What to do: Repeat exactly the lines from the start of the material below up to and including the "Click the 哑胶" line.

Records to use:
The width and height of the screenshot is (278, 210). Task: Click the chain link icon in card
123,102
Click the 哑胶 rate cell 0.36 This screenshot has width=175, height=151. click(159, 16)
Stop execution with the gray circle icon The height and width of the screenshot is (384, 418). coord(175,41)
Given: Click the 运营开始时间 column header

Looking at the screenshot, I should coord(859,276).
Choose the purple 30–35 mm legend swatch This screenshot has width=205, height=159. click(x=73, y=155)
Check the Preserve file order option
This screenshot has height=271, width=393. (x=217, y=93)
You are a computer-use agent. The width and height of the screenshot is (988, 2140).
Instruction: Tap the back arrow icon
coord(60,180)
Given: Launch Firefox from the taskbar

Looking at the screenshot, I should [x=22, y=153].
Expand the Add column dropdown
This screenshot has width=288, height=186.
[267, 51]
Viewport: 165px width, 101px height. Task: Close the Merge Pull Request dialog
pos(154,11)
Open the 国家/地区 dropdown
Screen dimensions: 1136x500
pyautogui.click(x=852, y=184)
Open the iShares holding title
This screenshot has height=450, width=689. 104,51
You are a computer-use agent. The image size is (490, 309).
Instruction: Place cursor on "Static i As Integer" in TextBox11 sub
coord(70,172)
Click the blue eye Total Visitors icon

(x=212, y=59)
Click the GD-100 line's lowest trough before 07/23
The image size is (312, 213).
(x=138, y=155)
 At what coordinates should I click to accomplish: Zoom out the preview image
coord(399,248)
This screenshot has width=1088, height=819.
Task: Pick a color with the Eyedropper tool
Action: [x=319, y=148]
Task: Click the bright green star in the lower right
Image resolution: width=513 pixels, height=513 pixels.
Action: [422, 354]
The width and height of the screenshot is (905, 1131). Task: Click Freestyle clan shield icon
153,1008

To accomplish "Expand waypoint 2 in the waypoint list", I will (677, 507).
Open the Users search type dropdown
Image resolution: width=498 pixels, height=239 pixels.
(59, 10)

Solution to this exercise:
The width and height of the screenshot is (278, 210). Task: Click the chain link icon in card
123,102
Click the 哑胶 rate cell 0.36 This screenshot has width=175, height=151. click(159, 16)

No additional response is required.